> Given task
Please continue the text about the BOX Options Exchange from where it stops.

> Document
+ + + +
BOX Options Exchange LLC
- Type: Stock exchange, futures exchange, market data
- Location: Boston, Massachusetts, United States
- Founded: 2002
- Key people: Ed Boyle (CEO, BOX Exchange) Tony McCormick (CEO, BOX Regulation)
- Website: www.boxoptions.com

= Boston Options Exchange =

American automated exchange

BOX Options Exchange, LLC (BOX) is an automated exchange operated by the TMX Group and owned by TMX and a consortium of broker-dealers. As an equity options market, it provides electronic order matching services to stockbrokers and traders.

== Overview ==
BOX Holdings Group LLC is the parent holding company of the BOX Options Market LLC (BOX Options), and BOX Digital Markets LLC. BOX Options was established in 2002 and launched trading in February 2004 as an alternative to the then-existing market models. BOX Options currently operates both electronic and open outcry venues for the trading of equity options.

BOX Digital was founded in 2018 and is engaged in creating and developing markets for trading digital assets in a regulated environment. BOX Exchange LLC is a national securities exchange registered with the SEC under Section 6 of the Securities Exchange Act of 1934.
+ + + +
[Rows on where target items appear]
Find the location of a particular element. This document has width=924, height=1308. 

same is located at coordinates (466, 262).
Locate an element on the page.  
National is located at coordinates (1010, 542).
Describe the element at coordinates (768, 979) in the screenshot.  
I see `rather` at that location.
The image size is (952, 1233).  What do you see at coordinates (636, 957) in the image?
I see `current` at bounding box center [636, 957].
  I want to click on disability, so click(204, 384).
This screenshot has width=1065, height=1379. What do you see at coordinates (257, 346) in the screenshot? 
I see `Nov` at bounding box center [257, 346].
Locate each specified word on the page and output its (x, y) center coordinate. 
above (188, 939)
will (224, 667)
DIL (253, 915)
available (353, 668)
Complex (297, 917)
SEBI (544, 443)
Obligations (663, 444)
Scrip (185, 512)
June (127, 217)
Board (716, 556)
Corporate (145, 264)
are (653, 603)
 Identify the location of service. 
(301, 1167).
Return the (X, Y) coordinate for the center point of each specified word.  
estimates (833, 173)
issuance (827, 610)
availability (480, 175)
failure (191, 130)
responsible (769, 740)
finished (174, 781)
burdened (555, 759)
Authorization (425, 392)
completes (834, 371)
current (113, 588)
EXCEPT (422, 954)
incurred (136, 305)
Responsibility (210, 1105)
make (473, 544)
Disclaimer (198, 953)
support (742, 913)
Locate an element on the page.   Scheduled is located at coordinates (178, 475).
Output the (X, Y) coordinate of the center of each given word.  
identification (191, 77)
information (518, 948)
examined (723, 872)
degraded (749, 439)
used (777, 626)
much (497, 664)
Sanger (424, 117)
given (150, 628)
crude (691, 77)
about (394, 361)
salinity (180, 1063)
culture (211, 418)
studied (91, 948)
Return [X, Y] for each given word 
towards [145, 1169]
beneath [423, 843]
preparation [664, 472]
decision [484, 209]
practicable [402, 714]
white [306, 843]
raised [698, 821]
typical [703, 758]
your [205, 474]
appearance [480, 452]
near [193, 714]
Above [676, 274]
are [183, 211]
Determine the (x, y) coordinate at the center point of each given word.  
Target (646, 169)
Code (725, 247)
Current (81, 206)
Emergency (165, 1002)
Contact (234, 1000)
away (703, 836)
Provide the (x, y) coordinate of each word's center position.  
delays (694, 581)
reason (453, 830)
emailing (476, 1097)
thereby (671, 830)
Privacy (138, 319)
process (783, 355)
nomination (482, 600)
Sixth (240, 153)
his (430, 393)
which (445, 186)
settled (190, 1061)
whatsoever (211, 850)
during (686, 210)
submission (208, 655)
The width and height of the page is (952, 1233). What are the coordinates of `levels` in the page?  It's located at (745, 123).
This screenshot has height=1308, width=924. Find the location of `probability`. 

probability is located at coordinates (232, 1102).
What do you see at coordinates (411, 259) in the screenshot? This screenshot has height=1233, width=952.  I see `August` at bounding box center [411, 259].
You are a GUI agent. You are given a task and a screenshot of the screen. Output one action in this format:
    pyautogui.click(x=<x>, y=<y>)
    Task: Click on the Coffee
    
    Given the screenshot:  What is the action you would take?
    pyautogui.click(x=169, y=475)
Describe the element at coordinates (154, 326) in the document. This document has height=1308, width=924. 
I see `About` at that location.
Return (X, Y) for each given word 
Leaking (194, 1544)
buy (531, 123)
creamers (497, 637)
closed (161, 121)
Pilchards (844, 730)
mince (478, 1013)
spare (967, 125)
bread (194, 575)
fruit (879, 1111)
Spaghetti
+ + + +
> Reply
BOX Options is an equity options market that is jointly owned by the TMX Group and a group of broker/dealers. BOX was established in 2002 and launched trading in February 2004 as an alternative to the then-existing market models.

== Services ==
The exchange offers options derivatives on approximately 1,500 different securities. It generates fully tradeable orders and provides multiple competing market makers. BOX also provides SOLA, a trading platform which matches or improves option prices and responds to orders in less than 20 milliseconds.

== PIP Algorithm ==
BOX offers price improvement to traders through its patent-pending Price Improvement Period automated trading mechanism. PIP allows clients with broker guarantees on the first penny of price improvement a small period to improve upon available prices. In June 2007, BOX was named U.S. options exchange of the year by Futures and Options World Magazine. CEO R. Scott Morris attributed BOX's success to the PIP algorithm, noting the "$110 million in savings to investors because of our price improvement model.”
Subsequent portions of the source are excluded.